MartinHafer By the early to mid-1950s, Joan Crawford should have considered stopping playing the same roles she might have gotten away with earlier in her career. In other words, she was simply too old to be believable as the sexy leading lady she was portrayed as in several of these films. This soap opera-style movie was a prime example of this, as she was paired with a much younger-looking Jeff Chandler,...and when she appeared in gorgeous gowns and bathing suits, it just seemed very forced and unbelievable. She was 51 and Chandler was in his late 30s. This role should have been played by a woman at least 10 years younger. But, apart from that, the movie is a pretty pedestrian effort--nothing particularly outstanding one way or the other. Passable at best.
tamstrat I have to say, Joan Crawford is THE queen of camp without a doubt. This trashy little gem showcases Joan at her campy best in this her midlife career.She plays Lynne Markham, a rich widow who moves to the beach house she has never seen that was owned by her late husband. She moves into a mess, the previous tenant, a lonely rich woman who couldn't handle her booze or the sleazy beach bum, Drummond played by iron jawed, steel haired Jeff Chandler, died under mysterious circumstances. Did she commit suicide or did she have a little help? Joan emotes shamelessly in this tawdry soap. She swoons, flares her nostrils, almost passes out as Drummond savagely paws her, this borders on rape and Joan's character absolutely LOVES IT!!!! She spits out such classic lines as "You're about as friendly as a suction pump" with a completely straight face.
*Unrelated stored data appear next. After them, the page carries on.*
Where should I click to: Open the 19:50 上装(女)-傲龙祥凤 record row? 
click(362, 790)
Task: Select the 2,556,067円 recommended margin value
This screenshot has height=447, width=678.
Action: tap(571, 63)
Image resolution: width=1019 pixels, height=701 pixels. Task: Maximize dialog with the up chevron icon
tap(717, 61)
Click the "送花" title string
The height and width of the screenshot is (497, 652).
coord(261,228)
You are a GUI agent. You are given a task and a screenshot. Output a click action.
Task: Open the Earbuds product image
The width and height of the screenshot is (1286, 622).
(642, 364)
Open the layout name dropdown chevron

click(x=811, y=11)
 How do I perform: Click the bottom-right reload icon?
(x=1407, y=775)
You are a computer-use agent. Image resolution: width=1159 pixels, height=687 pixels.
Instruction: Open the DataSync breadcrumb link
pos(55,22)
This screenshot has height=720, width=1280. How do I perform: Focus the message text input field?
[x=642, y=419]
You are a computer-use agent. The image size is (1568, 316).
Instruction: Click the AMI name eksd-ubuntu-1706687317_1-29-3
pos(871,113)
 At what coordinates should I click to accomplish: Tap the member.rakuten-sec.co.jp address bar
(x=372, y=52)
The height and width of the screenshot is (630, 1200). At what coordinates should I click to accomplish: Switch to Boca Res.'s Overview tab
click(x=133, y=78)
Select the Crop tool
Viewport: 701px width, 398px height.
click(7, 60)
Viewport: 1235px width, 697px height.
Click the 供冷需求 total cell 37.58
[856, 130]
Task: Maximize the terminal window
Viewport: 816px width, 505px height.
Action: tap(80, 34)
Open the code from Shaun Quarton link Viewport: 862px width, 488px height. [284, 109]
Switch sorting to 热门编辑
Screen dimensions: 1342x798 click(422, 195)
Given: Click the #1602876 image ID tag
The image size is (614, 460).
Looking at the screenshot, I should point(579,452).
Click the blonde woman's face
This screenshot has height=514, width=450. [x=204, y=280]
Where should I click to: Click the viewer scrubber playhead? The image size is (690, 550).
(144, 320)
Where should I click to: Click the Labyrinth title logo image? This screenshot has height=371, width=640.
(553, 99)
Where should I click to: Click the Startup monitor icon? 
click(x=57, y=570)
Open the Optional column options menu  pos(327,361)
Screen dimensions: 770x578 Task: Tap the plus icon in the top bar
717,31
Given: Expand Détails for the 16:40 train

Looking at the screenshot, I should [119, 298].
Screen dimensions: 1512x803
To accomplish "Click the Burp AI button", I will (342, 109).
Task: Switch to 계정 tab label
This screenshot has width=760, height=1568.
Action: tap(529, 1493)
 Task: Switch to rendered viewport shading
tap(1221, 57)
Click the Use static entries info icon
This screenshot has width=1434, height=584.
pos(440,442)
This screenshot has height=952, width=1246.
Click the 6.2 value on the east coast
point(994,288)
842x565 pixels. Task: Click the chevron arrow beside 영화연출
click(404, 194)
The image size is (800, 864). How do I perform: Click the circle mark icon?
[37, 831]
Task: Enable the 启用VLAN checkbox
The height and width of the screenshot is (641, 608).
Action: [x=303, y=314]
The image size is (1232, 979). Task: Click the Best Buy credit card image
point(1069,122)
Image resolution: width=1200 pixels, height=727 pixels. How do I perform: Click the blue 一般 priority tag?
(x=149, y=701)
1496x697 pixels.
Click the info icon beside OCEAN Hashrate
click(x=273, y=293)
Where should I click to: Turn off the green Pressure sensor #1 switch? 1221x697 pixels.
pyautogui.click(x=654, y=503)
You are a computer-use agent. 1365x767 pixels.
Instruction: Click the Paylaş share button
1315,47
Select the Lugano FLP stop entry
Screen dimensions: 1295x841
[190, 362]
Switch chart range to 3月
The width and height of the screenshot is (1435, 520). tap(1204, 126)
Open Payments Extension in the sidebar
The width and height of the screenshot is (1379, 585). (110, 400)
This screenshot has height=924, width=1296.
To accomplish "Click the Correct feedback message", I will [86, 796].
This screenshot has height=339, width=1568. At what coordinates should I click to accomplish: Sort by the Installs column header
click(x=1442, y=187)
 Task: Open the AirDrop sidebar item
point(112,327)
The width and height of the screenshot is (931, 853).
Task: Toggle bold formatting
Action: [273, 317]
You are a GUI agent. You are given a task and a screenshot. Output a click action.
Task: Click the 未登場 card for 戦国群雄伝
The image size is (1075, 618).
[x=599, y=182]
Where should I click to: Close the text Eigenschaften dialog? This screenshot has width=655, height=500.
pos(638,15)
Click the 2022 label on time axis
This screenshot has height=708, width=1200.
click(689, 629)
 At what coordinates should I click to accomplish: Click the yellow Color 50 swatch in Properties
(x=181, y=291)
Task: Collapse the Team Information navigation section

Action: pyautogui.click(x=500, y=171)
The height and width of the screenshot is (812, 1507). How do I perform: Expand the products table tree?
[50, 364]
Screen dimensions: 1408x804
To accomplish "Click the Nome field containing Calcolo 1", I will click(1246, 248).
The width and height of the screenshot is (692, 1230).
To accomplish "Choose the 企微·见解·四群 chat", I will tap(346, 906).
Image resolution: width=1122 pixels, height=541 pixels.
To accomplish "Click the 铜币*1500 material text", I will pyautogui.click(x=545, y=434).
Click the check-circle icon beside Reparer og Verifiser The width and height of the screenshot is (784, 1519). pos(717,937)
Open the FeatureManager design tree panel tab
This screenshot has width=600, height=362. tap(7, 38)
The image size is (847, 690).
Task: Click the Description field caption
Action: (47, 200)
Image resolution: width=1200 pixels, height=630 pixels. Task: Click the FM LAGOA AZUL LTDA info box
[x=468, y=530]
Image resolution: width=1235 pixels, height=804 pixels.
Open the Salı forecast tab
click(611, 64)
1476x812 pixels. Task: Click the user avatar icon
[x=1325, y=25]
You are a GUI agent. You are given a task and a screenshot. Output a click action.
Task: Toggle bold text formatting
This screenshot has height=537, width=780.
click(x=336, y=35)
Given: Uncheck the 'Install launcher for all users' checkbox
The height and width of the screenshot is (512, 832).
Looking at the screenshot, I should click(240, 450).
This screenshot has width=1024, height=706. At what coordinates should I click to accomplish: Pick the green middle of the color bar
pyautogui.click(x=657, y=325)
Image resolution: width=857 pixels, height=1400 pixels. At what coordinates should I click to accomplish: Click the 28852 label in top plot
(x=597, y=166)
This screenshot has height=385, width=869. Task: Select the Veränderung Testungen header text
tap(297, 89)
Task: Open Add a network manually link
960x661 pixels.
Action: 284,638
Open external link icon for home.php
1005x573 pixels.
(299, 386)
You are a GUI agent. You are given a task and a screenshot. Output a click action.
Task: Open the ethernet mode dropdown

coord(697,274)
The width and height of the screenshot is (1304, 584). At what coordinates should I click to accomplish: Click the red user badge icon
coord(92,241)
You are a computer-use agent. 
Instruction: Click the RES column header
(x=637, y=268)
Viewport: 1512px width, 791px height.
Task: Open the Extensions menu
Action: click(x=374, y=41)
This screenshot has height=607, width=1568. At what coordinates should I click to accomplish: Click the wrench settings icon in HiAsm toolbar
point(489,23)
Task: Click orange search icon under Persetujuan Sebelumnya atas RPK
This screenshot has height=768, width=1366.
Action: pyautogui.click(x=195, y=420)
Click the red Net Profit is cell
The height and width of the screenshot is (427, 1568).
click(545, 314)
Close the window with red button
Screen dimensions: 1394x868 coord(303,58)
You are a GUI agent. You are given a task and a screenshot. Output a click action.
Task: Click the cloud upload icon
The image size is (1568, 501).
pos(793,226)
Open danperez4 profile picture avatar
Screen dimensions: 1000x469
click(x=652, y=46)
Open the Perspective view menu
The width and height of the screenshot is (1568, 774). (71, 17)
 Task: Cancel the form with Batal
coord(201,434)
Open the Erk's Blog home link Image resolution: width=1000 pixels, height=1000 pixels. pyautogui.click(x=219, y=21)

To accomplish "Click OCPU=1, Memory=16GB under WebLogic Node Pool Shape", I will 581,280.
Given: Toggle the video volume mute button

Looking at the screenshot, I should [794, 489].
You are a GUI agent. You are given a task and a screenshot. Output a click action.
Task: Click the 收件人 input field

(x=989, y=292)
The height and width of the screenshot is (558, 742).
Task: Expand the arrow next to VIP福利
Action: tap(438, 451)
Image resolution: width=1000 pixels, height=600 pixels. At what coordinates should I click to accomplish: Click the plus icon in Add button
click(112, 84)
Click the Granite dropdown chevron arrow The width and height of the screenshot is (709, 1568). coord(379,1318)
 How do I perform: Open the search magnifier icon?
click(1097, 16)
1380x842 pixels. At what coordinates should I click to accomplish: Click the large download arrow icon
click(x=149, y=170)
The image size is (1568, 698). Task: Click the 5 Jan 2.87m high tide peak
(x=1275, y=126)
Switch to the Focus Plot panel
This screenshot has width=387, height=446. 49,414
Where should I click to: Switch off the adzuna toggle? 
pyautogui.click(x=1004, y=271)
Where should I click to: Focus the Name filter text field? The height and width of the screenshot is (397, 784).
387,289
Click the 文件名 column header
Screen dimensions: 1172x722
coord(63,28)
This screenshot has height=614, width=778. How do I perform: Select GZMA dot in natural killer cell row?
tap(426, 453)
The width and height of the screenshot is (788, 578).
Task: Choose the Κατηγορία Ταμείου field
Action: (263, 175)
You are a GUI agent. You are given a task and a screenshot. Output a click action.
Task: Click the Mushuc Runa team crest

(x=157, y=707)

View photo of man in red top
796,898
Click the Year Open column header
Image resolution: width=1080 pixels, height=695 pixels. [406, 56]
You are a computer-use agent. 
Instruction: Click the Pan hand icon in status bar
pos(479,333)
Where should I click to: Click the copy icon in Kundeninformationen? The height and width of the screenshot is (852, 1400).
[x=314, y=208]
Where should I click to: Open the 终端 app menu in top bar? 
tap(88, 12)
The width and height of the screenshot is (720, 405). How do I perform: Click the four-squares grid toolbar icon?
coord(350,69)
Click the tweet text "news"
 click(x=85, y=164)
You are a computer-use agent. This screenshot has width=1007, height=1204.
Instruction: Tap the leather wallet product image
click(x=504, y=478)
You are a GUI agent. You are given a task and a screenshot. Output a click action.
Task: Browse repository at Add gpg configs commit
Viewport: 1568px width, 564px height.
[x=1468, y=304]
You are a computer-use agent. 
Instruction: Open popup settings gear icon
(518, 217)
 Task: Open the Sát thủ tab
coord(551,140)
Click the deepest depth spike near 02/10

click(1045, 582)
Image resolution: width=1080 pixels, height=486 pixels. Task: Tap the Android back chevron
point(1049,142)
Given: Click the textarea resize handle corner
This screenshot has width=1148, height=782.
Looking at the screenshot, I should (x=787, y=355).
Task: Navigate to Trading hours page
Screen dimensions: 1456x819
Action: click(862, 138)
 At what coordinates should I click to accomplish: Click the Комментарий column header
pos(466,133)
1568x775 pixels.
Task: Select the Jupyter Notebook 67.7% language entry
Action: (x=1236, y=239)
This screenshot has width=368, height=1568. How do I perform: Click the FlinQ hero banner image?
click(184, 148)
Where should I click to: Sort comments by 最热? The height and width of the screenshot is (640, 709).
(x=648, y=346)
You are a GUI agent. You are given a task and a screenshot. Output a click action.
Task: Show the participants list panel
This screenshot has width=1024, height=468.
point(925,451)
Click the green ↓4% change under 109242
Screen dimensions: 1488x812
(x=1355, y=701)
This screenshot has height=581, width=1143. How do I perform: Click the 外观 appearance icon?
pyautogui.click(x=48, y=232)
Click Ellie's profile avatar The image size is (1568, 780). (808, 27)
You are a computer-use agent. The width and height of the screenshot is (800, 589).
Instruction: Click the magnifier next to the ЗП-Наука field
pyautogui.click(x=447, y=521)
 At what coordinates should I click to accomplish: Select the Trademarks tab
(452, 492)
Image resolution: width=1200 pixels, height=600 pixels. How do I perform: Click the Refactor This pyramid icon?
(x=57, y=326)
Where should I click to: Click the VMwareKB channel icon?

What a hoot!!!! The storyline is a camp classic, the rich, lonely widows who succumb to the wiles of Drummond and the con artist neighbors, played by Natalie Schaefer and Cecil Kellaway and the beautiful Realtor played by Jan Sterling all mix together for a movie to die for. It is a must see for all Crawford fans. At this stage of her career she had become a phenomenon, a steel rose, the makeup and hair becoming more surreal and harsh the older she got, amazing, transfixing. You have to see it to believe it.